**What is expected:** Print the records below exactly; all of them are needed.

(Stored data)
----------------------------------------
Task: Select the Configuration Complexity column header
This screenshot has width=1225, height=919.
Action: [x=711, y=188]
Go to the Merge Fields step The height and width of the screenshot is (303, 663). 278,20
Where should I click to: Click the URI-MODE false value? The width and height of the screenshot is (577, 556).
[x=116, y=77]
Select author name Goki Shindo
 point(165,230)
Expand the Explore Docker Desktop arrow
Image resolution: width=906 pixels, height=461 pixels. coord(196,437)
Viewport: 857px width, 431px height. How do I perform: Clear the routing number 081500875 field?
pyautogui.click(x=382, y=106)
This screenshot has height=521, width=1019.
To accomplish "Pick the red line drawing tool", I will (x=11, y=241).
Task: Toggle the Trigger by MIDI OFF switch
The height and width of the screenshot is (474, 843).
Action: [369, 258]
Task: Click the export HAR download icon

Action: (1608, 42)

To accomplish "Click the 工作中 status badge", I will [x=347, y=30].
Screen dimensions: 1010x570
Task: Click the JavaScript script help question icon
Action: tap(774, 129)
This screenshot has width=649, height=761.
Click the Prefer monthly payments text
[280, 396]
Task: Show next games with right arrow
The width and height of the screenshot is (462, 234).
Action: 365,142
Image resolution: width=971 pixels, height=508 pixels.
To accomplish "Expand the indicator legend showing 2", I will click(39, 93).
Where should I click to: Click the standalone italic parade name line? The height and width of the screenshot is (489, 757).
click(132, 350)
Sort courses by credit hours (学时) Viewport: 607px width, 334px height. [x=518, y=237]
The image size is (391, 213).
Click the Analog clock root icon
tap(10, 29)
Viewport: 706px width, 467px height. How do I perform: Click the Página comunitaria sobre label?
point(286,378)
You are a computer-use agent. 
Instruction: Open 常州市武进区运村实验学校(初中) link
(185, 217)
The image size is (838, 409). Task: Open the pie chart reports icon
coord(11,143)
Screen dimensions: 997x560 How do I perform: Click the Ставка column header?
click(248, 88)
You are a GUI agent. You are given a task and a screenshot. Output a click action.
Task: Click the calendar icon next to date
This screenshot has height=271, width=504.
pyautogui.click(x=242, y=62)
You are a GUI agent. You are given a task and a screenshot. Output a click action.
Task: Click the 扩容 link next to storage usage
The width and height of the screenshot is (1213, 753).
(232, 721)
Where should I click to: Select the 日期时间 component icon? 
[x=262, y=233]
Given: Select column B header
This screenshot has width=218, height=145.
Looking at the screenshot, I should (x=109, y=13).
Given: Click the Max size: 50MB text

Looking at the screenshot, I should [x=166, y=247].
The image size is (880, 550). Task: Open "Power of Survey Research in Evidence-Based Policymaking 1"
----------------------------------------
**Response below:**
Task: Select the Configuration Complexity column header
This screenshot has width=1225, height=919.
Action: [x=711, y=188]
Go to the Merge Fields step The height and width of the screenshot is (303, 663). 278,20
Where should I click to: Click the URI-MODE false value? The width and height of the screenshot is (577, 556).
[x=116, y=77]
Select author name Goki Shindo
 point(165,230)
Expand the Explore Docker Desktop arrow
Image resolution: width=906 pixels, height=461 pixels. coord(196,437)
Viewport: 857px width, 431px height. How do I perform: Clear the routing number 081500875 field?
pyautogui.click(x=382, y=106)
This screenshot has height=521, width=1019.
To accomplish "Pick the red line drawing tool", I will (x=11, y=241).
Task: Toggle the Trigger by MIDI OFF switch
The height and width of the screenshot is (474, 843).
Action: [369, 258]
Task: Click the export HAR download icon

Action: (1608, 42)

To accomplish "Click the 工作中 status badge", I will [x=347, y=30].
Screen dimensions: 1010x570
Task: Click the JavaScript script help question icon
Action: tap(774, 129)
This screenshot has width=649, height=761.
Click the Prefer monthly payments text
[280, 396]
Task: Show next games with right arrow
The width and height of the screenshot is (462, 234).
Action: 365,142
Image resolution: width=971 pixels, height=508 pixels.
To accomplish "Expand the indicator legend showing 2", I will click(39, 93).
Where should I click to: Click the standalone italic parade name line? The height and width of the screenshot is (489, 757).
click(132, 350)
Sort courses by credit hours (学时) Viewport: 607px width, 334px height. [x=518, y=237]
The image size is (391, 213).
Click the Analog clock root icon
tap(10, 29)
Viewport: 706px width, 467px height. How do I perform: Click the Página comunitaria sobre label?
point(286,378)
You are a computer-use agent. 
Instruction: Open 常州市武进区运村实验学校(初中) link
(185, 217)
The image size is (838, 409). Task: Open the pie chart reports icon
coord(11,143)
Screen dimensions: 997x560 How do I perform: Click the Ставка column header?
click(248, 88)
You are a GUI agent. You are given a task and a screenshot. Output a click action.
Task: Click the calendar icon next to date
This screenshot has height=271, width=504.
pyautogui.click(x=242, y=62)
You are a GUI agent. You are given a task and a screenshot. Output a click action.
Task: Click the 扩容 link next to storage usage
The width and height of the screenshot is (1213, 753).
(232, 721)
Where should I click to: Select the 日期时间 component icon? 
[x=262, y=233]
Given: Select column B header
This screenshot has width=218, height=145.
Looking at the screenshot, I should (x=109, y=13).
Given: Click the Max size: 50MB text

Looking at the screenshot, I should [x=166, y=247].
The image size is (880, 550). Task: Open "Power of Survey Research in Evidence-Based Policymaking 1"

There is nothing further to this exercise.